Streamlined offerings from new adult anime titles

Friday, March 30th, 2012

A long anime series of 24-26 episodes will typically change gears halfway through with brand new theme songs, a new story arc and a fresh set of characters. But this spring’s crop sees five titles buck this trend, in a move that has surprised the industry. Cyzo News reports that “Fate/Zero,” “Medaka Box,” “Kimi to Boku 2,” “Jormungand” and “Hirono no Kaera” all have lengthened story arcs and will be keeping the same theme tune throughout the season. This effectively slims down the merchandising package for the season.

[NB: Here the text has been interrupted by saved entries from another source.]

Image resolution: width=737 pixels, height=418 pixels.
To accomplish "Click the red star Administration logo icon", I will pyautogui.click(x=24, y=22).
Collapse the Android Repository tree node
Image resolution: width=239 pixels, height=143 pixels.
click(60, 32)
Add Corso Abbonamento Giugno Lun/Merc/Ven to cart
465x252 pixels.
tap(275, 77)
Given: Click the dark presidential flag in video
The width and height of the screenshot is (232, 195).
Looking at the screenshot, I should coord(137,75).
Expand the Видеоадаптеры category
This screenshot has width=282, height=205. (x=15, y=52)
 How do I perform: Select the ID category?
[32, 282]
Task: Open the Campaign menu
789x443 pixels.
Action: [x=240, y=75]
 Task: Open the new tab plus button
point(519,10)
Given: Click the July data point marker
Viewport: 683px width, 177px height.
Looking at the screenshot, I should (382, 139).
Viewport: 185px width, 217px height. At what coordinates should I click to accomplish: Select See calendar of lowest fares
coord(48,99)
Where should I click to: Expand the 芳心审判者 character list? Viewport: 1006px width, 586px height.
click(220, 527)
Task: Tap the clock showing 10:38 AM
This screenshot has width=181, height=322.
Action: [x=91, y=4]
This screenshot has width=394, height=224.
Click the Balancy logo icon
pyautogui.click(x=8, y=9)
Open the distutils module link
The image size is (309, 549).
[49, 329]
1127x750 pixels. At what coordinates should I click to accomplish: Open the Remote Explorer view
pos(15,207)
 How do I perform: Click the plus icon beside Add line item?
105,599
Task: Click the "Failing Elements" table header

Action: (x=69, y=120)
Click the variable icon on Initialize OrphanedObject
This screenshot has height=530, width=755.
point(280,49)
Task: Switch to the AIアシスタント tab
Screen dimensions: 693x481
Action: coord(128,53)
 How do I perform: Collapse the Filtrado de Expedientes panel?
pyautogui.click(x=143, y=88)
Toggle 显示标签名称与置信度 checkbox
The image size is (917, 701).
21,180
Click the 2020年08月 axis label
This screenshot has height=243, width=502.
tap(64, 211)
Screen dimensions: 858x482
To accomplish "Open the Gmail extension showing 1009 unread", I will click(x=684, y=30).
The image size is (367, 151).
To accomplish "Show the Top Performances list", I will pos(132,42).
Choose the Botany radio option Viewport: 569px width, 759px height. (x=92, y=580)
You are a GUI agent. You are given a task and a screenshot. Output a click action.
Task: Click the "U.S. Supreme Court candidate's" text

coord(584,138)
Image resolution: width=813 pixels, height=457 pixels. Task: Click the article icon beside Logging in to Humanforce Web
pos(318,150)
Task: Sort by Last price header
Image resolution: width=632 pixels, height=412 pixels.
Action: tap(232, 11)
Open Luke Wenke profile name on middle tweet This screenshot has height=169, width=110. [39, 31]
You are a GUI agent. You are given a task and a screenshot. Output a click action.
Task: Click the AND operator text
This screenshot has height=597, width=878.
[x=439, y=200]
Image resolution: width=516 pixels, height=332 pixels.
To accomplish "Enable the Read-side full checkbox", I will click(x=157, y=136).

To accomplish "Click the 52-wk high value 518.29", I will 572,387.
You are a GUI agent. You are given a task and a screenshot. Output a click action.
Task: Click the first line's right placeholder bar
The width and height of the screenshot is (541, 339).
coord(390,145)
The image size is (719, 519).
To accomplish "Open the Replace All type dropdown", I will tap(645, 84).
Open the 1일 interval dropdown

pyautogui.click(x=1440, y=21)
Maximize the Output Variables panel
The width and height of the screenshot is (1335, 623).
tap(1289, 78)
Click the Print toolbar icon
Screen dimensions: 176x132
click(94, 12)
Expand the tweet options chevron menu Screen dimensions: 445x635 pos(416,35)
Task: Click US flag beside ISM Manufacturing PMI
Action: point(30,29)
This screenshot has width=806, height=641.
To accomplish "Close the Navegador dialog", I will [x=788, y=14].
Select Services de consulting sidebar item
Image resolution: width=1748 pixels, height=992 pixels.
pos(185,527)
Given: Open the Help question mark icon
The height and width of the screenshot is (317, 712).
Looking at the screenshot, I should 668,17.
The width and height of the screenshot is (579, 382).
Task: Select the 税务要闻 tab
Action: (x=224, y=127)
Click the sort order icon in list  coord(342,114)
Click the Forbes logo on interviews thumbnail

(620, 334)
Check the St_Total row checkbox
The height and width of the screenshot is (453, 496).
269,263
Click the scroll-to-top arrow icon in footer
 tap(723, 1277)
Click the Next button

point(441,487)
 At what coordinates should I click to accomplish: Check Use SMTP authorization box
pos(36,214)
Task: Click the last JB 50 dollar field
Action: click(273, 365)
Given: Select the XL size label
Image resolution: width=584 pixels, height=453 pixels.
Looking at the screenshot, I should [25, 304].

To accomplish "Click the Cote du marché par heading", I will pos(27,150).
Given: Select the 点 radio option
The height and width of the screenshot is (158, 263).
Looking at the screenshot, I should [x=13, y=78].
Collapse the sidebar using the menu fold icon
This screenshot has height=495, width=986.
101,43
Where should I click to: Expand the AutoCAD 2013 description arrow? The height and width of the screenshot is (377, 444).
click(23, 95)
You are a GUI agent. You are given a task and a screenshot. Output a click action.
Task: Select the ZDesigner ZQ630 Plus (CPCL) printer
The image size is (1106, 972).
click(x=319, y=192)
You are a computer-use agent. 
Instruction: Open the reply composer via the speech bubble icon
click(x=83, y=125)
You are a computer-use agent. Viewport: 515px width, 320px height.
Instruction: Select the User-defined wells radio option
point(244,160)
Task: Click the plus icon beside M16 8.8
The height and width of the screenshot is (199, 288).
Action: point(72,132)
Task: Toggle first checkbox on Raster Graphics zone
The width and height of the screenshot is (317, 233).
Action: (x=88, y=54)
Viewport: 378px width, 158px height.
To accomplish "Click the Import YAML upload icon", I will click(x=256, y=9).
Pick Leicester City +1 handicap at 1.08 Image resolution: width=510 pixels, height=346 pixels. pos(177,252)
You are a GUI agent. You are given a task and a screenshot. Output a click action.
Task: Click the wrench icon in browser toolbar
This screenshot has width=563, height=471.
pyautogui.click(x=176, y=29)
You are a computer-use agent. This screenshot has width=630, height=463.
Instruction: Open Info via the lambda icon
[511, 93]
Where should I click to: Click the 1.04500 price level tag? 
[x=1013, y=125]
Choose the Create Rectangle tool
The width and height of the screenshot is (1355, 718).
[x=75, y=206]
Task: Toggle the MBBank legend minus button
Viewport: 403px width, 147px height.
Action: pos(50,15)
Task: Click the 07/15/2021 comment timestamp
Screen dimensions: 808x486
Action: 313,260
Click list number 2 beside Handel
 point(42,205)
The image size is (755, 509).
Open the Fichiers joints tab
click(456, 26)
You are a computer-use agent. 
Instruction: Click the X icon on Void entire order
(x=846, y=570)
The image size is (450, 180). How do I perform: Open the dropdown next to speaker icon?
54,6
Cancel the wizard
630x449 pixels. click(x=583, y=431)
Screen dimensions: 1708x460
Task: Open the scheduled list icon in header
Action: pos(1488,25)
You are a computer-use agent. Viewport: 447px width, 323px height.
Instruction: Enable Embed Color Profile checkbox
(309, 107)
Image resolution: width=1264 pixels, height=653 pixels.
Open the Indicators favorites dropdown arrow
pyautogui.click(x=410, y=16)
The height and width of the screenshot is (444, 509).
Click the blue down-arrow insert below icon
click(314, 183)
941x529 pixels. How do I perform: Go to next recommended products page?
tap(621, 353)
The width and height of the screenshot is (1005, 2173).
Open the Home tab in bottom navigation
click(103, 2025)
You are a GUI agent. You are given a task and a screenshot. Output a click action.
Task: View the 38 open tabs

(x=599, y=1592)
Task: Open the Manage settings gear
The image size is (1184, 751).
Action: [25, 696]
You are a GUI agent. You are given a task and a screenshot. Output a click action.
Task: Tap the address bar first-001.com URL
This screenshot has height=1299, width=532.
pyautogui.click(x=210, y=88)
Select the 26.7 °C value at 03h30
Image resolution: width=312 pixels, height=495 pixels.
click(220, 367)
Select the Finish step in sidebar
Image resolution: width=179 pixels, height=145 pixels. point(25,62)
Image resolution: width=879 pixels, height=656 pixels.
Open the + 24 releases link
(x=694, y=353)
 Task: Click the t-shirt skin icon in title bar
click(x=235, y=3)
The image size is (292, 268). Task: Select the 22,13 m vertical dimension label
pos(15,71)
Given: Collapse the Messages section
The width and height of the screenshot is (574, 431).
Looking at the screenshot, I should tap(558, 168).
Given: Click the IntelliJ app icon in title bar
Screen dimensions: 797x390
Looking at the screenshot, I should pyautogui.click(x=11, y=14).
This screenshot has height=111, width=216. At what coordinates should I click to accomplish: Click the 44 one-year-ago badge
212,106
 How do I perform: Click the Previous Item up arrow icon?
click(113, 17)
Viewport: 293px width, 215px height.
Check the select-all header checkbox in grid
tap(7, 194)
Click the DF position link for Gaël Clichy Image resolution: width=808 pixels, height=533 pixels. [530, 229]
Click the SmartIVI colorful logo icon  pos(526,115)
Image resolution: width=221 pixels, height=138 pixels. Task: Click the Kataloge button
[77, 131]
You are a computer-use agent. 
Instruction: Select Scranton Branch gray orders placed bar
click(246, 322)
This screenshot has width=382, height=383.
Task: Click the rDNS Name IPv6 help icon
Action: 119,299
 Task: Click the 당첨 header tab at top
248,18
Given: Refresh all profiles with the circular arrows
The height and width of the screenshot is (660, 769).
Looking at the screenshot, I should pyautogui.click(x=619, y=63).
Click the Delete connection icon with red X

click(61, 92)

Sales of DVDs, singles and figurines make up a significant part of the earnings for anime shows, and the move is seen as a reflection of economic hard times in otaku industries.

Fate/Zero's non-increasing cast

The ostensible reason is that anime creators want more time to develop story lines, rather than being forced to come up with fresh ideas every three months (the time needed to air a set of 12-13 episodes). But the real reason may be that while merchandise sales are still strong, the numbers of hardcore fans willing to buy up an entire collection of CD, DVD, and character models is dwindling. The slimline package is a way of enticing fans to splurge on the full set of merchandise instead of picking and choosing.

Japan’s falling birth rate means that  anime aimed at adults (broadcast late at night) has enjoyed huge popularity in recent years among those in their 20s to 30s. During the 1980s, as the number of children fell, the number of kidults hungry for sexier, gorier anime rose. In the latter part of the noughties the number of fans willing to purchase anime merchandise aimed at adults increased. However, unlike  hadcore fans, they opt to purchase only the merchandise that appeals to them. In fact, otaku culture is no longer the preserve of the hardcore nerd. According to Sankei, a recent study by Yano Research Institute showed that one in four Japanese identified themselves as otaku.

Dentsu advertising agency now considers the market so significant that they will be setting up a branch dedicated to studying otaku spending habits. Nevertheless, Cyzo’s article states that last year these otaku were spending less, so watch for the anime industry to keep looking for creative ways to keep the cash flow going.

Ekitame — coming to a station near you soon?

Thursday, March 29th, 2012

 

Will shops like Glicoya Kitchen in First Avenue, in Tokyo Station, become destinations in their own right?

Running for the train? Not so fast. According to a trend report released by @Press, Japanese people are spending more time browsing in train stations instead of bolting through them. PR flacks are calling this shopping experience “ekitame,”  combining the words eki (station) and entame (entertainment), to refer to the station shopping mall as an entertaining destination in its own right. Focusing on the continuing success of Tokyo Station’s First Avenue mall, the report hints that this shopping complex may be the shape of things to come.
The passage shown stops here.